Reproduce all of the rows below, substituting "screen agent" for every occurrence of "GUI agent" and leaving everything else unchanged.

[Source records]
------------------------------------

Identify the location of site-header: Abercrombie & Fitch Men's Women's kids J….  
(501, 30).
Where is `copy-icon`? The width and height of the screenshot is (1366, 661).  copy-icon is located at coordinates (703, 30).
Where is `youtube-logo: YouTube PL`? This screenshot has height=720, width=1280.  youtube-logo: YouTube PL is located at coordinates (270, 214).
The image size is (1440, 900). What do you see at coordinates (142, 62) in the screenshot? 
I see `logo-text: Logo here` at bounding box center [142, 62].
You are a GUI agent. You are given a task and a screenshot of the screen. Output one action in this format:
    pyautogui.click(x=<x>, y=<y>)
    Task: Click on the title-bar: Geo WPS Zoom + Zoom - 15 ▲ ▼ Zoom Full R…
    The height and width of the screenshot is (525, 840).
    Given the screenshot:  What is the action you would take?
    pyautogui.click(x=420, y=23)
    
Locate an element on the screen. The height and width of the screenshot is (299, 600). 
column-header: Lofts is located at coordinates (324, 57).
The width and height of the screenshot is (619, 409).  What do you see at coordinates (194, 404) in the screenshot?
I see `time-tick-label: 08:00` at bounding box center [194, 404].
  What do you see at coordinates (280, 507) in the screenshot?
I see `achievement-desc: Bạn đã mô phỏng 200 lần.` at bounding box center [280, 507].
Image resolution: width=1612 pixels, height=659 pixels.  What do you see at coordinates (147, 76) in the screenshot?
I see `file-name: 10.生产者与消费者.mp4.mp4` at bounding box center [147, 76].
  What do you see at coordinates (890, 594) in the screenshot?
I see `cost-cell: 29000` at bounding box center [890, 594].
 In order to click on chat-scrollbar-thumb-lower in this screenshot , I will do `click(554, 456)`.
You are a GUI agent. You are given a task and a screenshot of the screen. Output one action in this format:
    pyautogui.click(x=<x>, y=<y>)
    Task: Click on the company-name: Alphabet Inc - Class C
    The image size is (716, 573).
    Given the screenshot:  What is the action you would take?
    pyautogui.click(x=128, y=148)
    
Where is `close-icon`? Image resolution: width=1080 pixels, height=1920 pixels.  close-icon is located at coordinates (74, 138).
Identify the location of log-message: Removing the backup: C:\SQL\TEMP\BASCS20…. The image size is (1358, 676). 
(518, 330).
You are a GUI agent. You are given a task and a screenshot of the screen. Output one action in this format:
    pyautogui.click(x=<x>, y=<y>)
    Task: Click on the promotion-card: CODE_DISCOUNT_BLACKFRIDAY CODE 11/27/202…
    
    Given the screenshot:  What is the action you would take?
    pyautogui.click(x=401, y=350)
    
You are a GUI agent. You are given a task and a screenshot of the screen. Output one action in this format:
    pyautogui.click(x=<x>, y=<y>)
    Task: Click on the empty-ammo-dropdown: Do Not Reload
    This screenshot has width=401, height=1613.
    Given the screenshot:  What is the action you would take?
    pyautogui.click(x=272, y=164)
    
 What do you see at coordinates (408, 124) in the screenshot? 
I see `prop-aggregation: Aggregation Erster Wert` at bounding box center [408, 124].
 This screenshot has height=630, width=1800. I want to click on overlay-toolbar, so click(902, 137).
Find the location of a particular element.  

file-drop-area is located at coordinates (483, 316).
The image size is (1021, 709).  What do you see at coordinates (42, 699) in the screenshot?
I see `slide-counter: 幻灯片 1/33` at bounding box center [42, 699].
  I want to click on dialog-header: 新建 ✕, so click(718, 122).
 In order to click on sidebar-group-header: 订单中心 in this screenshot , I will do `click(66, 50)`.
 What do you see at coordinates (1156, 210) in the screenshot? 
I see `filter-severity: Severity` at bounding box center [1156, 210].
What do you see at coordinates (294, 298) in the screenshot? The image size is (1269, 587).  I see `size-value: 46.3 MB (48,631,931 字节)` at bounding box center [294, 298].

------------------------------------

**TASK RESPONSE**:
Identify the location of site-header: Abercrombie & Fitch Men's Women's kids J….  
(501, 30).
Where is `copy-icon`? The width and height of the screenshot is (1366, 661).  copy-icon is located at coordinates (703, 30).
Where is `youtube-logo: YouTube PL`? This screenshot has height=720, width=1280.  youtube-logo: YouTube PL is located at coordinates (270, 214).
The image size is (1440, 900). What do you see at coordinates (142, 62) in the screenshot? 
I see `logo-text: Logo here` at bounding box center [142, 62].
You are a screen agent. You are given a task and a screenshot of the screen. Output one action in this format:
    pyautogui.click(x=<x>, y=<y>)
    Task: Click on the title-bar: Geo WPS Zoom + Zoom - 15 ▲ ▼ Zoom Full R…
    The height and width of the screenshot is (525, 840).
    Given the screenshot:  What is the action you would take?
    pyautogui.click(x=420, y=23)
    
Locate an element on the screen. The height and width of the screenshot is (299, 600). 
column-header: Lofts is located at coordinates (324, 57).
The width and height of the screenshot is (619, 409).  What do you see at coordinates (194, 404) in the screenshot?
I see `time-tick-label: 08:00` at bounding box center [194, 404].
  What do you see at coordinates (280, 507) in the screenshot?
I see `achievement-desc: Bạn đã mô phỏng 200 lần.` at bounding box center [280, 507].
Image resolution: width=1612 pixels, height=659 pixels.  What do you see at coordinates (147, 76) in the screenshot?
I see `file-name: 10.生产者与消费者.mp4.mp4` at bounding box center [147, 76].
  What do you see at coordinates (890, 594) in the screenshot?
I see `cost-cell: 29000` at bounding box center [890, 594].
 In order to click on chat-scrollbar-thumb-lower in this screenshot , I will do `click(554, 456)`.
You are a screen agent. You are given a task and a screenshot of the screen. Output one action in this format:
    pyautogui.click(x=<x>, y=<y>)
    Task: Click on the company-name: Alphabet Inc - Class C
    The image size is (716, 573).
    Given the screenshot:  What is the action you would take?
    pyautogui.click(x=128, y=148)
    
Where is `close-icon`? Image resolution: width=1080 pixels, height=1920 pixels.  close-icon is located at coordinates (74, 138).
Identify the location of log-message: Removing the backup: C:\SQL\TEMP\BASCS20…. The image size is (1358, 676). 
(518, 330).
You are a screen agent. You are given a task and a screenshot of the screen. Output one action in this format:
    pyautogui.click(x=<x>, y=<y>)
    Task: Click on the promotion-card: CODE_DISCOUNT_BLACKFRIDAY CODE 11/27/202…
    
    Given the screenshot:  What is the action you would take?
    pyautogui.click(x=401, y=350)
    
You are a screen agent. You are given a task and a screenshot of the screen. Output one action in this format:
    pyautogui.click(x=<x>, y=<y>)
    Task: Click on the empty-ammo-dropdown: Do Not Reload
    This screenshot has width=401, height=1613.
    Given the screenshot:  What is the action you would take?
    pyautogui.click(x=272, y=164)
    
 What do you see at coordinates (408, 124) in the screenshot? 
I see `prop-aggregation: Aggregation Erster Wert` at bounding box center [408, 124].
 This screenshot has height=630, width=1800. I want to click on overlay-toolbar, so click(902, 137).
Find the location of a particular element.  

file-drop-area is located at coordinates (483, 316).
The image size is (1021, 709).  What do you see at coordinates (42, 699) in the screenshot?
I see `slide-counter: 幻灯片 1/33` at bounding box center [42, 699].
  I want to click on dialog-header: 新建 ✕, so click(718, 122).
 In order to click on sidebar-group-header: 订单中心 in this screenshot , I will do `click(66, 50)`.
 What do you see at coordinates (1156, 210) in the screenshot? 
I see `filter-severity: Severity` at bounding box center [1156, 210].
What do you see at coordinates (294, 298) in the screenshot? The image size is (1269, 587).  I see `size-value: 46.3 MB (48,631,931 字节)` at bounding box center [294, 298].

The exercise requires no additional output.